Modifying and commodifying farm animal welfare: The economisation of layer chickens

Publication Type:
Journal Article
Year of Publication:
2014
Authors:
Henry Buller, Emma Roe
Publication/Journal:
Journal of Rural Studies
Keywords:
, ,
ISBN:
0743-0167
Abstract:

As the profile of farm animal welfare rises within food production chains, in response both to greater consumer ethical engagement with the lives of animals and to the market opportunities afforded to supply chain actors by this engagement, farm animal welfare (which we might define as the qualities of life of sentient beings) is increasingly being modified under the processes of ‘economisation’ (Caliskan and Callon, 2009) and marketisation (Caliskan and Callon, 2010) from a basic condition of legitimation and productivity to a calculable commodity in itself, subject to assessment, scoring and qualification. Over and above regulatory or assurance scheme compliance, welfare conditions and criteria are being used as a component or distinctive selling point for food products, brands or even particular manufacturers and retailers within ‘value-added’ marketing technologies.

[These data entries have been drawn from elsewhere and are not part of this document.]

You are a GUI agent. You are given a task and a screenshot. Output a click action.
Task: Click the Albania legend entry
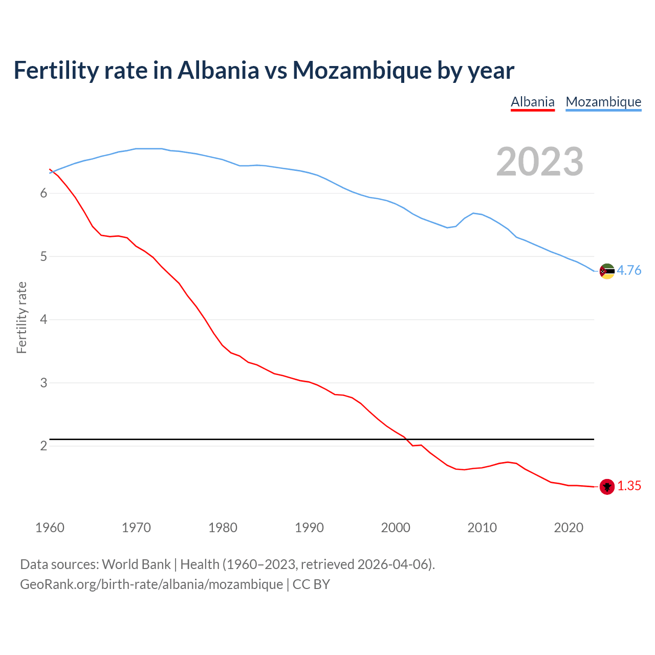[x=533, y=102]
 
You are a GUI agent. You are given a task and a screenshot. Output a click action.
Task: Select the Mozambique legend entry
[x=603, y=102]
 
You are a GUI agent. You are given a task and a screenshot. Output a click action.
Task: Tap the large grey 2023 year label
[x=540, y=162]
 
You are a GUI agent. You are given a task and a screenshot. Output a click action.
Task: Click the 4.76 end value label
[x=629, y=270]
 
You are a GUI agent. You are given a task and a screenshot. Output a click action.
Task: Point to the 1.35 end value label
[x=629, y=486]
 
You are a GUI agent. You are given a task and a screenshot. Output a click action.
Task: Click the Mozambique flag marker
[x=607, y=271]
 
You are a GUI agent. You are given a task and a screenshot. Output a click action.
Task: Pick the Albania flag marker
[x=607, y=487]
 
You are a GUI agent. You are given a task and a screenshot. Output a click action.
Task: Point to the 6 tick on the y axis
[x=43, y=193]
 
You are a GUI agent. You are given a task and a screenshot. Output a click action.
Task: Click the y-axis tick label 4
[x=43, y=319]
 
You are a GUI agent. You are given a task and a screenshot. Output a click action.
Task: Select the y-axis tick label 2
[x=43, y=446]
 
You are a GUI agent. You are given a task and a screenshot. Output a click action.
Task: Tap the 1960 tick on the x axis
[x=50, y=528]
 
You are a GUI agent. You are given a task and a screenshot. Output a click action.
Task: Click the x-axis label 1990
[x=309, y=528]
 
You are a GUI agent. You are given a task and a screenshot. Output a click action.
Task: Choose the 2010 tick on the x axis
[x=482, y=528]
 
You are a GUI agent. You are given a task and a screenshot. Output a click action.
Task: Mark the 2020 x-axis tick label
[x=569, y=528]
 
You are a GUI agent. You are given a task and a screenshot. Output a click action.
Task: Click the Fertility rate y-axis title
[x=21, y=317]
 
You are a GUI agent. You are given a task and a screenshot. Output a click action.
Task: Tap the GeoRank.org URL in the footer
[x=151, y=584]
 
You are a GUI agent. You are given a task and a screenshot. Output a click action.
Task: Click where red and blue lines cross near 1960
[x=53, y=171]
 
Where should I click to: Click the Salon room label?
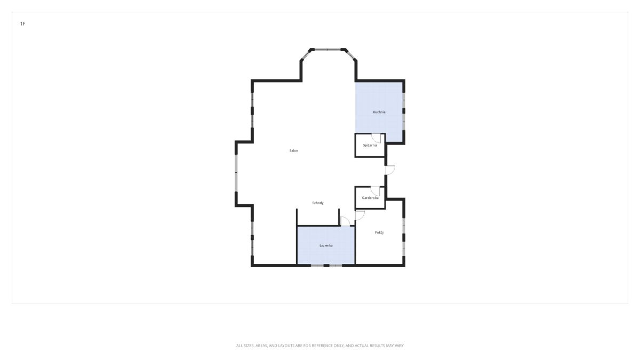tap(293, 150)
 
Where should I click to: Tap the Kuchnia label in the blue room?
tap(379, 112)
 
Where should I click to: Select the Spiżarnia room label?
tap(370, 146)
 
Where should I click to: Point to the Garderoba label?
tap(370, 198)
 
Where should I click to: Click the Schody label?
tap(318, 203)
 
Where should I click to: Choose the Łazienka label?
tap(326, 245)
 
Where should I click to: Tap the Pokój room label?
tap(379, 233)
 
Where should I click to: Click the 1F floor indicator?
tap(23, 23)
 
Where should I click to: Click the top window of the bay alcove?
tap(327, 50)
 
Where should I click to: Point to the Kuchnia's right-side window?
tap(404, 111)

To make our argument we focus entirely on the case of industrialised free-range laying chicken production practices and the retailing practices that have developed to create a market for eggs produced under this farming method. We argue that economisation and marketisation processes have major implications for the meaning, assessment and communication of farm animal welfare and, consequently, for the way in which consumption practices become pre-defined. We maintain that recent developments and shifts in the economization of animals through food chain actors’ interpretations of consumer concern for ‘good’ welfare, coupled with advances in the reach of veterinary science, are leading to a co-shaping and co-modification – through an assemblage of procedures, technologies, performances and forms of assessments – of farm animal welfare as an economic ‘good’, and its materialisation in animal-derived food products. This has significant implications for the nature and communication of welfare ‘evidence’ and the manner in which it is articulated within an increasingly market oriented delivery framework.